(Do this):
Please copy the listing below exactly as it appears, from the line with "You are a computer-use" through the end of the listing, both included, and leave the pictures out.
- - -
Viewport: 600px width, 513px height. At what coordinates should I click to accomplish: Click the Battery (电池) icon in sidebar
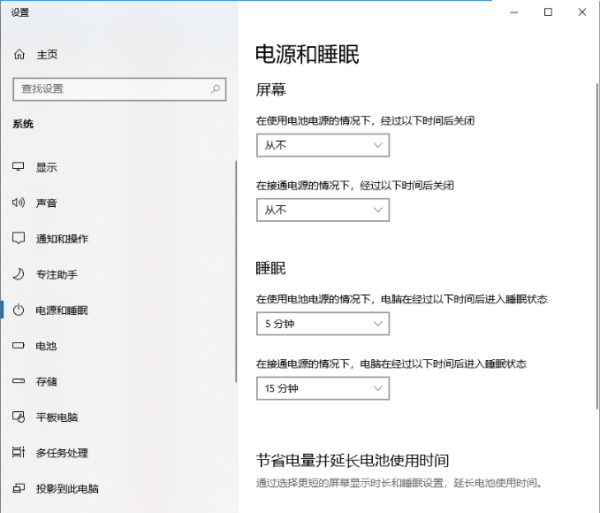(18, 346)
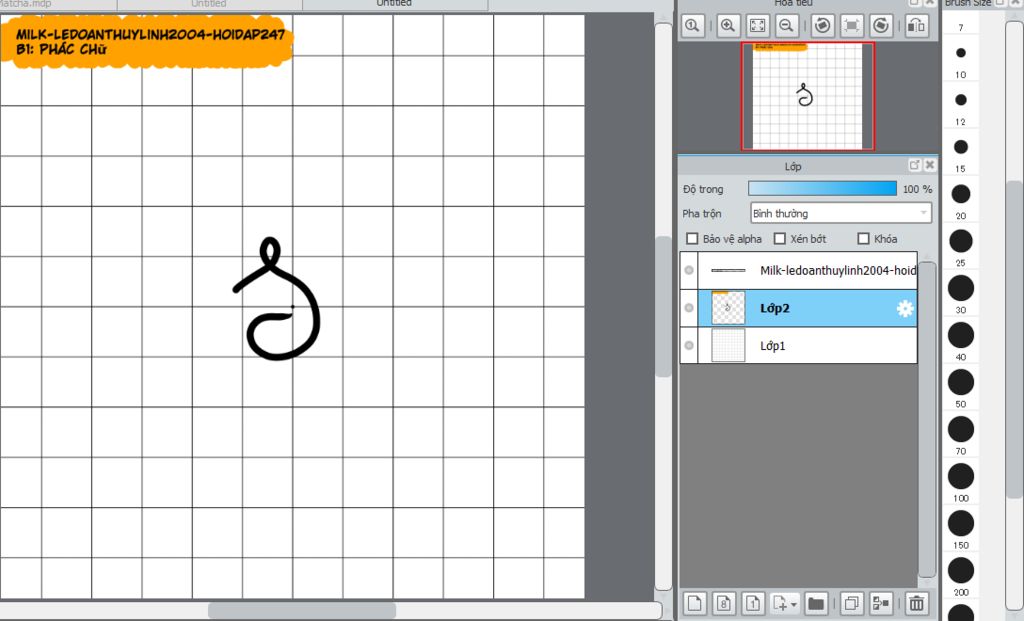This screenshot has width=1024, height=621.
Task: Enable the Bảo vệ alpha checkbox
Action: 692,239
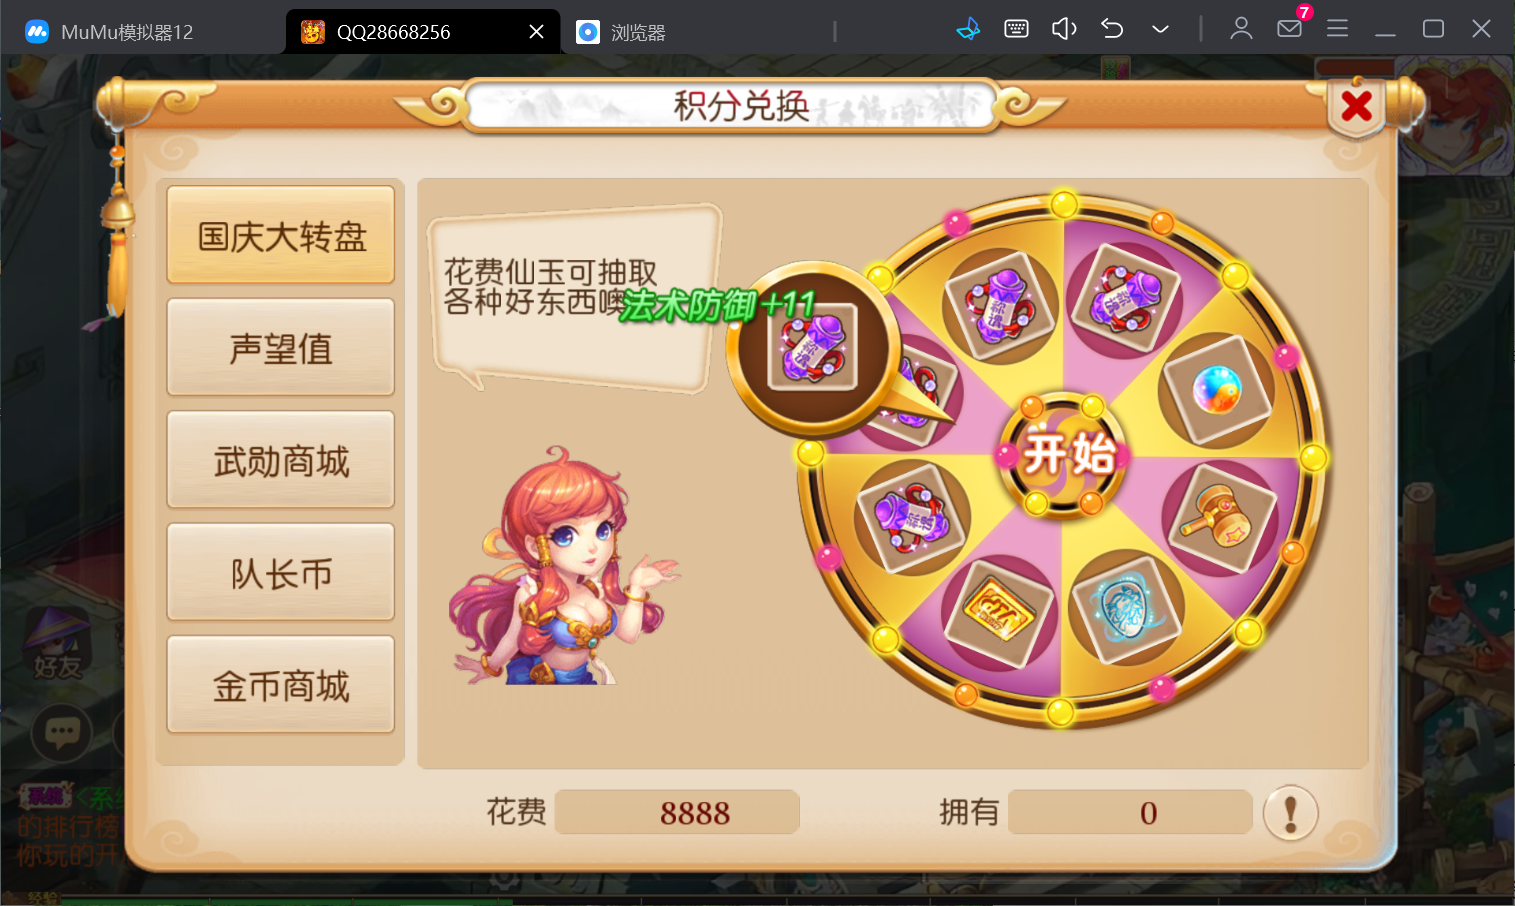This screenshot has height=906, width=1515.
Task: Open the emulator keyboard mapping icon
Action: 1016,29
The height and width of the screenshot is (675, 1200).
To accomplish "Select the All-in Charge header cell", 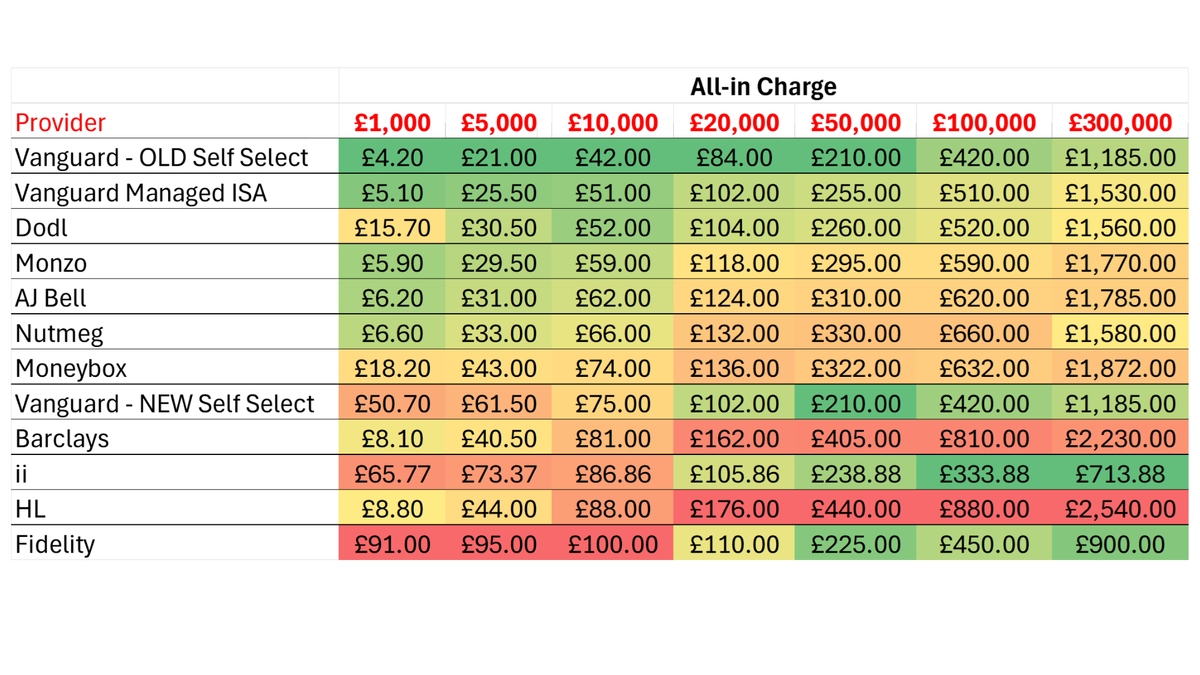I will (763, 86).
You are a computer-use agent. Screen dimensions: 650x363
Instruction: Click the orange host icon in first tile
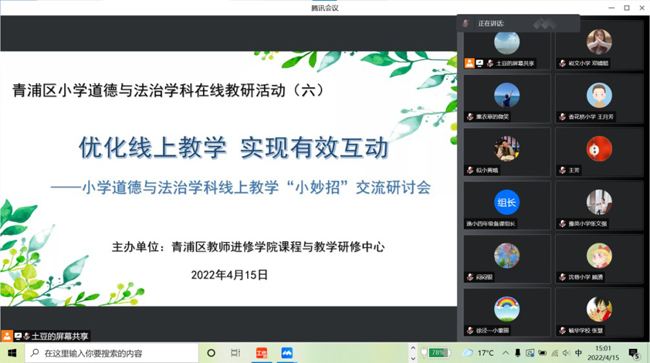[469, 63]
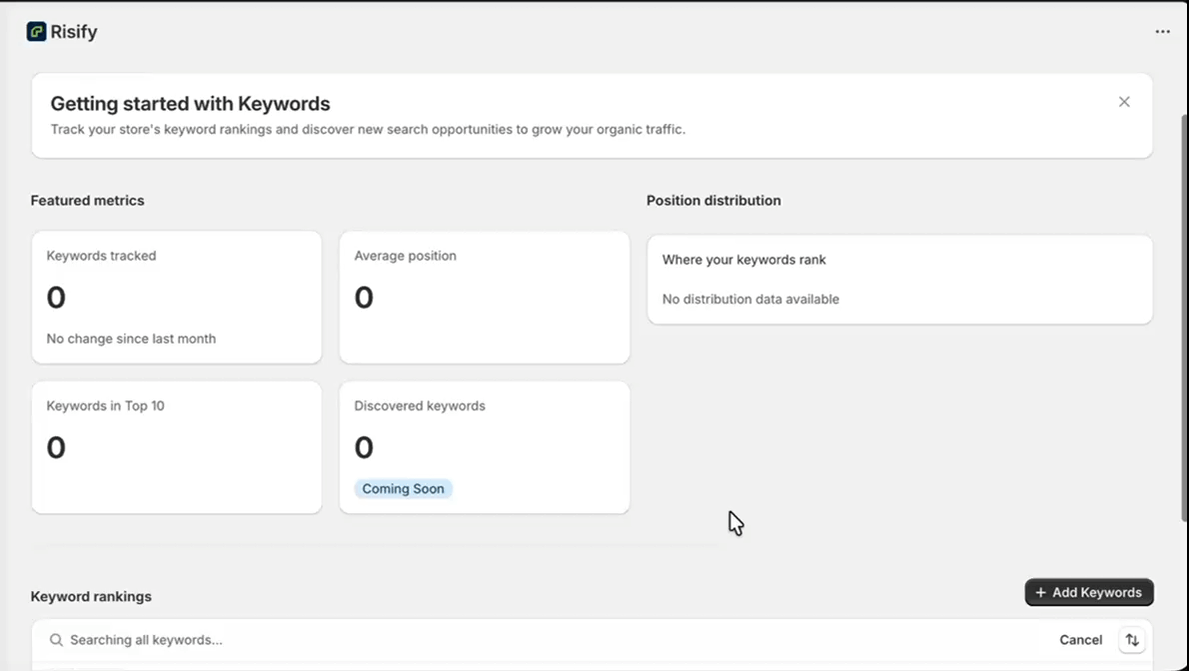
- - -
(Solved exercise):
You are a computer-use agent. Screen dimensions: 650x363
Instruction: Click the orange host icon in first tile
[469, 63]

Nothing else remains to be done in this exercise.